• **Assigned task**:
Give back the full data, retyped precisely.

• **Dataset records**:
● ● ●
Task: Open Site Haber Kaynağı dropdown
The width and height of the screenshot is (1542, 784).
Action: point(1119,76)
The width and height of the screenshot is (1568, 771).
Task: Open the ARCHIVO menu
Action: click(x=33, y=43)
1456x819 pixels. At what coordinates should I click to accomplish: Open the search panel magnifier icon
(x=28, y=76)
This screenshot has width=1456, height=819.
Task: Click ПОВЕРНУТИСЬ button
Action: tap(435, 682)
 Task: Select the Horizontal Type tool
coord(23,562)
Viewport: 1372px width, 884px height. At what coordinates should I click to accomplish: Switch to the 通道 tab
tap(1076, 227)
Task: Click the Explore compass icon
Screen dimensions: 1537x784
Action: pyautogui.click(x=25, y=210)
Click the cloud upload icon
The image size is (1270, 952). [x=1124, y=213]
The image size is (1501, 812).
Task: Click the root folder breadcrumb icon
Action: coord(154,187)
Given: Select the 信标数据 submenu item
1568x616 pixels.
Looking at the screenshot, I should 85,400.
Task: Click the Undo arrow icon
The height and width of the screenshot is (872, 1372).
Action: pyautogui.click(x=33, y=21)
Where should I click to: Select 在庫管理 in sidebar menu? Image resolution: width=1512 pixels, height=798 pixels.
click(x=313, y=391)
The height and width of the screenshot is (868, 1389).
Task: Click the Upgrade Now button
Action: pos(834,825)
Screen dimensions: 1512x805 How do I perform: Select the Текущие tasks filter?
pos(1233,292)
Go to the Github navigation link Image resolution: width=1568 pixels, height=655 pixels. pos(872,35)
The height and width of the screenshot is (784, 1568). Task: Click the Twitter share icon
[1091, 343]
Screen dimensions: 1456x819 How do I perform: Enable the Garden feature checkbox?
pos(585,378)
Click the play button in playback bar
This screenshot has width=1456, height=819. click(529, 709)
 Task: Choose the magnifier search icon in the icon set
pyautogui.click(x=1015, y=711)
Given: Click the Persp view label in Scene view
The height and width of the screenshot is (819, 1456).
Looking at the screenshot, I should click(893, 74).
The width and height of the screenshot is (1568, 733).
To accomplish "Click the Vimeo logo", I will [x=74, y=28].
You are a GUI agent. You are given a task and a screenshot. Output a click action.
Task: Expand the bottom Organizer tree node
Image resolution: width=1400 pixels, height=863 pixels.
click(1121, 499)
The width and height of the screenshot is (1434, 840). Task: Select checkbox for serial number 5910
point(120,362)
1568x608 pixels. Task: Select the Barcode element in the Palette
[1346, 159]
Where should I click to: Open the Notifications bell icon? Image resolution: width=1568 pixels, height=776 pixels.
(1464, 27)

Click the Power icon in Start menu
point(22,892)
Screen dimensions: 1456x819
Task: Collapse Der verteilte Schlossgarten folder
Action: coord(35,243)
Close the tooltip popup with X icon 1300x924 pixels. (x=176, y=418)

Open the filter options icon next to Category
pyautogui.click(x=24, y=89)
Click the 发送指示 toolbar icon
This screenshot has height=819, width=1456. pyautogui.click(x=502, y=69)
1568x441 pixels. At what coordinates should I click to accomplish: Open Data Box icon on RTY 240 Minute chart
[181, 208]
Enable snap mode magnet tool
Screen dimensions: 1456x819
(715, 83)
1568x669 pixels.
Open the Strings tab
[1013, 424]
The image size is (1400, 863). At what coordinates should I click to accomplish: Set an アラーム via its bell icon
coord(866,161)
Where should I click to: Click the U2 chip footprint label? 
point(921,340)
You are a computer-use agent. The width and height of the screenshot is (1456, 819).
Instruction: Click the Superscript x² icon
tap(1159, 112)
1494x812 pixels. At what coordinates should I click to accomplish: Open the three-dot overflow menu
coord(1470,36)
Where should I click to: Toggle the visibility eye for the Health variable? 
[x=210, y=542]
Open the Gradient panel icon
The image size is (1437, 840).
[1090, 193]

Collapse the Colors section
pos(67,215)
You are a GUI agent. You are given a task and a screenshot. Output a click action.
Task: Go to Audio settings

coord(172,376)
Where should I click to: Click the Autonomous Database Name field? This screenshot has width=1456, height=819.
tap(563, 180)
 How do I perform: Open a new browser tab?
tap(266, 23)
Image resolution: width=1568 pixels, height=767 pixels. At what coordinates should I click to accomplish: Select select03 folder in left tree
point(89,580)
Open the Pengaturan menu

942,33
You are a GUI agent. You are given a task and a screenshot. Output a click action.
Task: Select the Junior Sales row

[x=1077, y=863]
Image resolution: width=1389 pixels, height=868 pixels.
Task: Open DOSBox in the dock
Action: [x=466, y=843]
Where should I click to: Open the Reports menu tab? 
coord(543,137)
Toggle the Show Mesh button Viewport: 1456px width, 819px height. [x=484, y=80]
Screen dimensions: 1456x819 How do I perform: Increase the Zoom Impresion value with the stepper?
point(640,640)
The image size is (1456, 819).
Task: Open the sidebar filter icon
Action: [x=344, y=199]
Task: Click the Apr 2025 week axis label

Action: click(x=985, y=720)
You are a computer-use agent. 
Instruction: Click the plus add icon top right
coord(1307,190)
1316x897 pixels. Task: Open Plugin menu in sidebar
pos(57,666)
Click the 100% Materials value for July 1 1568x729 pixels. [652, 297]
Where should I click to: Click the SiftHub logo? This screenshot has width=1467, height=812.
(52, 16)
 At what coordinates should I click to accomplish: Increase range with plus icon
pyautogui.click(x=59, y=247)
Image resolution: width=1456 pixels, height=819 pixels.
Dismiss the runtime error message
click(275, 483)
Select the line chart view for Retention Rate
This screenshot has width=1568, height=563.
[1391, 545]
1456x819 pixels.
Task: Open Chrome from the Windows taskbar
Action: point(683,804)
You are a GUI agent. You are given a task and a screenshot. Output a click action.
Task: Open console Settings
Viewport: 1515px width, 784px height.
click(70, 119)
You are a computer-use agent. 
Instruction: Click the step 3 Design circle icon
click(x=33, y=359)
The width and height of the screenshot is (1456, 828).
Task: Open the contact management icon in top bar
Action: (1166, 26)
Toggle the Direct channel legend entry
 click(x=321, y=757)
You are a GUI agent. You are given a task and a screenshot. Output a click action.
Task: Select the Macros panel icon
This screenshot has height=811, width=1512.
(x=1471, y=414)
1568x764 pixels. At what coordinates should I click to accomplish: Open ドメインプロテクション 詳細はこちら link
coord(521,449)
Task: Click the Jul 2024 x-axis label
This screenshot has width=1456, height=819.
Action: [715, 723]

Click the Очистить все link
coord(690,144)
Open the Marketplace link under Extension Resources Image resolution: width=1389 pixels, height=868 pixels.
● ● ●
• **Solution to the problem**:
Task: Open Site Haber Kaynağı dropdown
The width and height of the screenshot is (1542, 784).
Action: point(1119,76)
The width and height of the screenshot is (1568, 771).
Task: Open the ARCHIVO menu
Action: click(x=33, y=43)
1456x819 pixels. At what coordinates should I click to accomplish: Open the search panel magnifier icon
(x=28, y=76)
This screenshot has width=1456, height=819.
Task: Click ПОВЕРНУТИСЬ button
Action: tap(435, 682)
 Task: Select the Horizontal Type tool
coord(23,562)
Viewport: 1372px width, 884px height. At what coordinates should I click to accomplish: Switch to the 通道 tab
tap(1076, 227)
Task: Click the Explore compass icon
Screen dimensions: 1537x784
Action: pyautogui.click(x=25, y=210)
Click the cloud upload icon
The image size is (1270, 952). [x=1124, y=213]
The image size is (1501, 812).
Task: Click the root folder breadcrumb icon
Action: coord(154,187)
Given: Select the 信标数据 submenu item
1568x616 pixels.
Looking at the screenshot, I should 85,400.
Task: Click the Undo arrow icon
The height and width of the screenshot is (872, 1372).
Action: pyautogui.click(x=33, y=21)
Where should I click to: Select 在庫管理 in sidebar menu? Image resolution: width=1512 pixels, height=798 pixels.
click(x=313, y=391)
The height and width of the screenshot is (868, 1389).
Task: Click the Upgrade Now button
Action: pos(834,825)
Screen dimensions: 1512x805 How do I perform: Select the Текущие tasks filter?
pos(1233,292)
Go to the Github navigation link Image resolution: width=1568 pixels, height=655 pixels. pos(872,35)
The height and width of the screenshot is (784, 1568). Task: Click the Twitter share icon
[1091, 343]
Screen dimensions: 1456x819 How do I perform: Enable the Garden feature checkbox?
pos(585,378)
Click the play button in playback bar
This screenshot has width=1456, height=819. click(529, 709)
 Task: Choose the magnifier search icon in the icon set
pyautogui.click(x=1015, y=711)
Given: Click the Persp view label in Scene view
The height and width of the screenshot is (819, 1456).
Looking at the screenshot, I should click(893, 74).
The width and height of the screenshot is (1568, 733).
To accomplish "Click the Vimeo logo", I will [x=74, y=28].
You are a GUI agent. You are given a task and a screenshot. Output a click action.
Task: Expand the bottom Organizer tree node
Image resolution: width=1400 pixels, height=863 pixels.
click(1121, 499)
The width and height of the screenshot is (1434, 840). Task: Select checkbox for serial number 5910
point(120,362)
1568x608 pixels. Task: Select the Barcode element in the Palette
[1346, 159]
Where should I click to: Open the Notifications bell icon? Image resolution: width=1568 pixels, height=776 pixels.
(1464, 27)

Click the Power icon in Start menu
point(22,892)
Screen dimensions: 1456x819
Task: Collapse Der verteilte Schlossgarten folder
Action: coord(35,243)
Close the tooltip popup with X icon 1300x924 pixels. (x=176, y=418)

Open the filter options icon next to Category
pyautogui.click(x=24, y=89)
Click the 发送指示 toolbar icon
This screenshot has height=819, width=1456. pyautogui.click(x=502, y=69)
1568x441 pixels. At what coordinates should I click to accomplish: Open Data Box icon on RTY 240 Minute chart
[181, 208]
Enable snap mode magnet tool
Screen dimensions: 1456x819
(715, 83)
1568x669 pixels.
Open the Strings tab
[1013, 424]
The image size is (1400, 863). At what coordinates should I click to accomplish: Set an アラーム via its bell icon
coord(866,161)
Where should I click to: Click the U2 chip footprint label? 
point(921,340)
You are a computer-use agent. The width and height of the screenshot is (1456, 819).
Instruction: Click the Superscript x² icon
tap(1159, 112)
1494x812 pixels. At what coordinates should I click to accomplish: Open the three-dot overflow menu
coord(1470,36)
Where should I click to: Toggle the visibility eye for the Health variable? 
[x=210, y=542]
Open the Gradient panel icon
The image size is (1437, 840).
[1090, 193]

Collapse the Colors section
pos(67,215)
You are a GUI agent. You are given a task and a screenshot. Output a click action.
Task: Go to Audio settings

coord(172,376)
Where should I click to: Click the Autonomous Database Name field? This screenshot has width=1456, height=819.
tap(563, 180)
 How do I perform: Open a new browser tab?
tap(266, 23)
Image resolution: width=1568 pixels, height=767 pixels. At what coordinates should I click to accomplish: Select select03 folder in left tree
point(89,580)
Open the Pengaturan menu

942,33
You are a GUI agent. You are given a task and a screenshot. Output a click action.
Task: Select the Junior Sales row

[x=1077, y=863]
Image resolution: width=1389 pixels, height=868 pixels.
Task: Open DOSBox in the dock
Action: [x=466, y=843]
Where should I click to: Open the Reports menu tab? 
coord(543,137)
Toggle the Show Mesh button Viewport: 1456px width, 819px height. [x=484, y=80]
Screen dimensions: 1456x819 How do I perform: Increase the Zoom Impresion value with the stepper?
point(640,640)
The image size is (1456, 819).
Task: Open the sidebar filter icon
Action: [x=344, y=199]
Task: Click the Apr 2025 week axis label

Action: click(x=985, y=720)
You are a computer-use agent. 
Instruction: Click the plus add icon top right
coord(1307,190)
1316x897 pixels. Task: Open Plugin menu in sidebar
pos(57,666)
Click the 100% Materials value for July 1 1568x729 pixels. [652, 297]
Where should I click to: Click the SiftHub logo? This screenshot has width=1467, height=812.
(52, 16)
 At what coordinates should I click to accomplish: Increase range with plus icon
pyautogui.click(x=59, y=247)
Image resolution: width=1456 pixels, height=819 pixels.
Dismiss the runtime error message
click(275, 483)
Select the line chart view for Retention Rate
This screenshot has width=1568, height=563.
[1391, 545]
1456x819 pixels.
Task: Open Chrome from the Windows taskbar
Action: point(683,804)
You are a GUI agent. You are given a task and a screenshot. Output a click action.
Task: Open console Settings
Viewport: 1515px width, 784px height.
click(70, 119)
You are a computer-use agent. 
Instruction: Click the step 3 Design circle icon
click(x=33, y=359)
The width and height of the screenshot is (1456, 828).
Task: Open the contact management icon in top bar
Action: (1166, 26)
Toggle the Direct channel legend entry
 click(x=321, y=757)
You are a GUI agent. You are given a task and a screenshot. Output a click action.
Task: Select the Macros panel icon
This screenshot has height=811, width=1512.
(x=1471, y=414)
1568x764 pixels. At what coordinates should I click to accomplish: Open ドメインプロテクション 詳細はこちら link
coord(521,449)
Task: Click the Jul 2024 x-axis label
This screenshot has width=1456, height=819.
Action: [715, 723]

Click the Очистить все link
coord(690,144)
Open the Marketplace link under Extension Resources Image resolution: width=1389 pixels, height=868 pixels.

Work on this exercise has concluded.